Problem 1: In the Ork modelling and buying guide, what price range has the writer seen for the boxes of 10 boyz?
Problem 2: Return the stretch of the Ork buying guide from "They can be" through "Black Reach starter.", copied word for word.
Problem 3: Take the Ork modelling and buying guide further, picking up right after its final sentence.

───── Page text ─────

# Warhammer Beginners Guide: Ork Modelling and Buying Guide.



## buckythefly (Mar 16, 2009)

Warhammer 40k is fun, but Warhammer 40k is expensive. This guide is to help budding warbosses and warbossessess (female warbosses?) Because in these economic times, its not easy to justify tiny spacemen, its important to get the most for your money. I don't pretend to know everything, I just want to offer some tips I've gathered while building my own personal waaagh.

First and foremost "The Boyz"

Any ork army worth its salt will contain a mess of boyz.

They can be bought in boxes of 10 from Games Workshop, and most hobby stores that carry 40k miniatures. I've seen prices on these kits ranging from $17 to $21 (US) and at 20 dollars, that's 2 dollars an ork! Space marines and most infantry for other races costs about the same, but the problem is, Ork squads are most effective in numbers of 20 to 30. Which is $40 to $60 per unit that's quite a bit of money. Your going to be buying a lot of these boxes, one way or the other, but to get you started I cannot recommend enough the Black Reach starter. 

This kit contains 500 point armies of both space marines and Orks along with some other things for 60 bucks. We don't care about the 'Umies, but we do care that the kit contains:
Warboss with a power klaw, 20 Slugga/Choppa Boyz, and 3 Deffcoptas.
I personally don't use the Deffcoptas for much, but if you think of it this way.
Warboss (15 Dollars) + Boyz (17 x 2) = Roughly 49 dollars worth of orks, plus however much the deffcoptas are, and the trade value of the space marines. Is a pretty spankin' good deal. You also get a rule book and templates and a few dice, all which just make your life easier.

Next is "Da Elites"
This is where GW really bites us ork players in the ass, they charge quite a bundle for kits that contain only five models. Kommandos, Stormboyz, Lootas or Burnas, all of these are fun to play, and they really shape the strategy behind your army. Here are some tips to get the most out of these kits.

───── Supplied data ─────

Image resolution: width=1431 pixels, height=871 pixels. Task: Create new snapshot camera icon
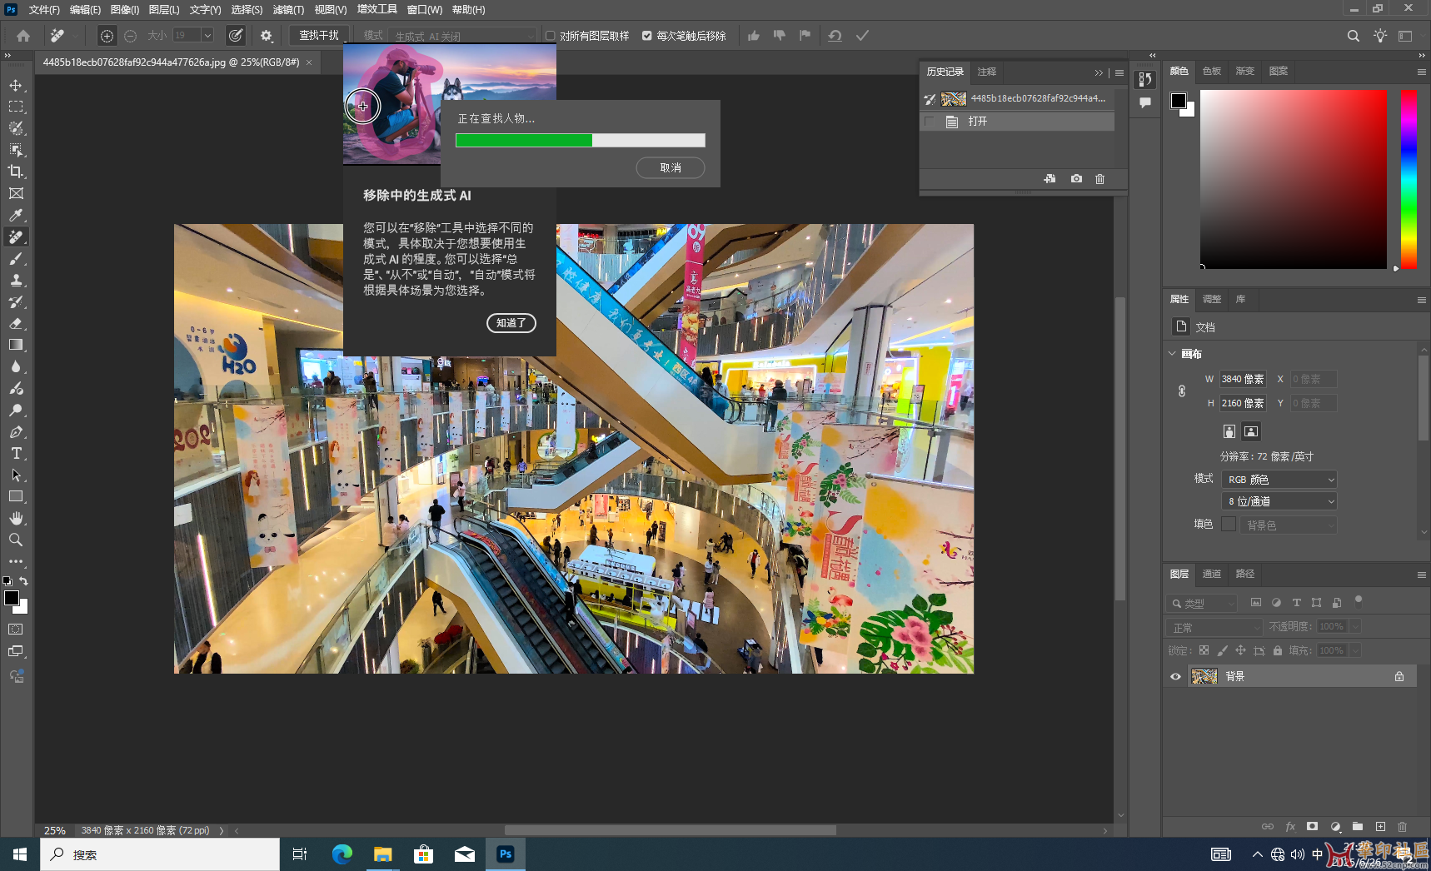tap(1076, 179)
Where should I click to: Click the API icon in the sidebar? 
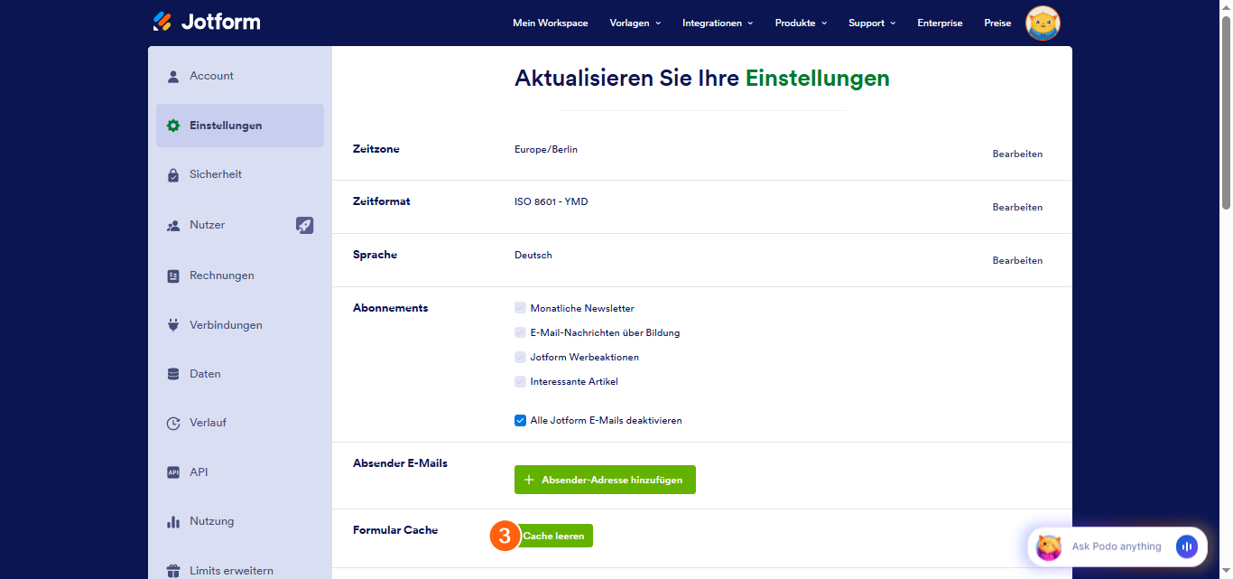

─────

Right answer 1: $17 to $21 (US)

Right answer 2:
They can be bought in boxes of 10 from Games Workshop, and most hobby stores that carry 40k miniatures. I've seen prices on these kits ranging from $17 to $21 (US) and at 20 dollars, that's 2 dollars an ork! Space marines and most infantry for other races costs about the same, but the problem is, Ork squads are most effective in numbers of 20 to 30. Which is $40 to $60 per unit that's quite a bit of money. Your going to be buying a lot of these boxes, one way or the other, but to get you started I cannot recommend enough the Black Reach starter.

Right answer 3:
First, The Loota/Burna kit comes with enough weapons for 5 lootas and 5 burnas, but only enough ork bodies for 5, If you buy two packages of Loota/Burnas and a box of boyz (told you you'd need a lot of these) with no conversion at all, you can have 10 Lootas and 10 Burnas. Not too shabby.

Also, the "Nob Box" as exalted by many a heresy ork player has a TON of spare parts, If your a bit creative you can make a mess of kommandos out of it, Or hell, the fuel tanks for Burna Boyz can be converted into Stormboy Jetpacks. The sky is the limit and since all ork infantry are plastic practically all you need is an exacto knife a cutting mat and some glue.

"Da Wheels"

This is the hardest part of an ork army to fudge and cut costs, Your most likely going to end up buying a trukk kit for each trukk, and a battle wagon for each battle wagon, But one of the few tips I can give, is don't underestimate your own ability to use other kits, Orks can get away with it. I wanted a deff dread model, but I couldn't afford it, so I did a pretty quick conversion of a space marine dreadnought. These kind of jobs can give your army a great deal of personality, and also save some cash, Although now their is a plastic dread model that looks damn phenomenal, and is quite a bit cheaper then the old metal one. If you feel your up to it, I've seen some amazing conversions out of non-warhammer models, most WW2 model tanks and trucks cost a lot less then GW mini's and if your up to it you can make some really sweet models.


Alright, my head has rattled enough, I hope I've given you an idea or two you haven't thought of. But I'll leave you with a list of a few rules of thumb, or thumbs, that I've had a lot of luck with to cut some costs.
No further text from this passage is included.